The most popular session I attended at #SFS16 was #SFSMedia or ‘Navigating Social Media Practices for Adult Businesses’ and as you’ll see, this post is drawing heavily on the tidbits of wisdom dropped by panelists Sandra Bruce (Shevibe), Metis Black (Tantus), and JoEllen Notte (Redheadbedhead.com). While I was taking notes and tweeting as best as I could I realized during that session that it would spawn a blog post or two but I didn’t realize that every month thereafter I would be reminded by others‘ social media fuck-ups that this post needs to be written.

Today I’ve partnered with Formidable Femme, Red Hot Suz, and marvelous darling to create a multi-post guide to sex industry social media. Hopefully, through these guides, new and old companies can be educated on how to maneuver through marketing sexuality in a professional way. I plan to pull this post out like your mother pulls out that annoying pamphlet on whatever health condition she is sure you have or will have. I will present this to companies and hope they have the sense to read the whole thing.

As more and more adult-industry companies are created, or simply joining social media, the occurrence rate for social media fuck-ups is also rising. It seems like every month on Twitter the blog squad will notice new1 companies saying things that fly in the face of everything our side of the industry2 stands for: sex-positivity, body-positivity, inclusivity & tolerance, and correct education. As a business, your social media posts go beyond fun & marketing – they are your reputation. Reputation is currency. Reputation can be the difference between being named someone’s favorite company of the year and living on their Blacklist; between being recommended consistently to readers & customers or never mentioned. Reputation is currency. Understand this and you’re on your way to understanding how to handle your fuck-ups. It’s easy to make mistakes – listen to the community and take heed when we tell you you’ve fucked up.

Alright, so you’ve fucked up. Your mentions/comments are filled with people calling you out on your fuck-up. What’s the first thing you should do?

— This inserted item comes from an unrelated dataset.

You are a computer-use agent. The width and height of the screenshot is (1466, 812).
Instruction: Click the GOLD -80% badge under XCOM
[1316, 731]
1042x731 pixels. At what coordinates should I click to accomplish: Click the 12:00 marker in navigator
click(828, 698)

Step 1: STOP. Remove yourself from this equation, and don’t take it personally. I say that to prepare you for this: It doesn’t matter what you think right now. It doesn’t matter what your intent was. What matters is how it was received. Full stop, the end. Sit with this for a minute or ten and repeat it like a mantra until you fully believe it – and don’t you dare respond to folks until you believe it. So many companies make the storm worse by getting offended and upset, by doubling down on the bad behavior we’re calling out or throwing us a half-hearted fauxpology.

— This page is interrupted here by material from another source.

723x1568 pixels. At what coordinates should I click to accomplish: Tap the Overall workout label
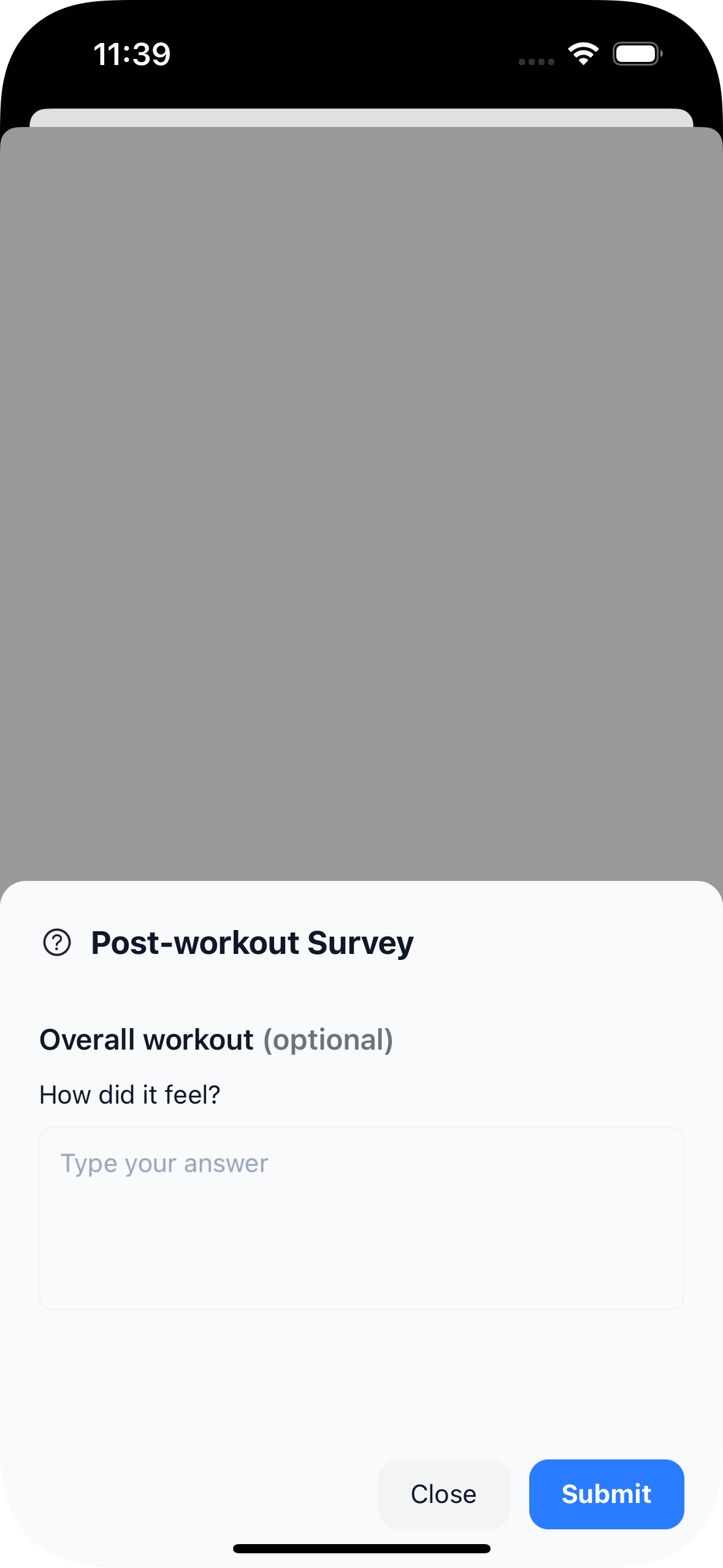pos(146,1039)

When you’ve done wrong, every hour that ticks by, from the moment the river of hate floods your screen, is affecting the perception of your business. As a business, a brand, the longer you take on damage and stay silent, the worse it will be for you and the harder it will be to come back from it.

Step 2: Delete the offending post(s). They’re terrible, offensive and hurtful. The post that got you into hot water is not going to do you any good by leaving it up. By bringing it down and quickly following up with Step 3 you will hopefully stop the bleeding. Stop the bleeding, and start the mending.

Step 3: Apologize and tell us you were wrong, we were right. Because no matter what is in your head our reaction is what is correct right now. Apologize publicly, apologize privately, apologize to individuals and acknowledge the validity of their complaint to them. However, and this is very important, make sure your apology isn’t a fauxpology. A fauxpology shifts the blame – to the complainant for their feelings or that they saw something you didn’t, for example. A fauxpology is “We’re so sorry you found this offensive, it was never our intent” which can be re-written as: “I’m very sorry; I didn’t see it that way but understand my error”.  Crafting a good apology is as simple as expressing regret/remorse, admitting you’ve done wrong, and promising that it will never happen again.

Step 4: Sit there and take the beating.  This doesn’t mean you need to engage in discussions about it and reply to every single tweet in your mentions. It’s a delicate balance; a dance of sensitivity. Apologize, make it look heartfelt but understand that more angry tweets will follow. When a tweet is popular, it will show up in someone’s timeline later on – 9 , 18, 24 hours later. And that may be the first time they’re hearing about Your Awful Thing. And maybe they’re so disgusted/incensed/hurt by what you did that they need to jump in and be another voice telling you. This may come hours, or a day, after your apology. Let it happen. Take it.

Step 5: Do better. Don’t let this happen again. Learn. If this happened because you handed your social media accounts over to someone who doesn’t understand the language of sex-positivity and inclusiveness, who has never run a social media account for a sexuality company? That’s on you for letting them go unchecked. At the end of the day, this is your company and you shouldn’t be hands-off on something so important. Hire someone better and make sure you have the login information for all of the social media accounts others are handling. Make sure you’re logged in so that notifications are seen immediately by you.

If this happened because you, the owner, are running your social media accounts then you need to consider handing them over to someone else who has experience running social media for sexuality companies. Otherwise you could be damaging your own business.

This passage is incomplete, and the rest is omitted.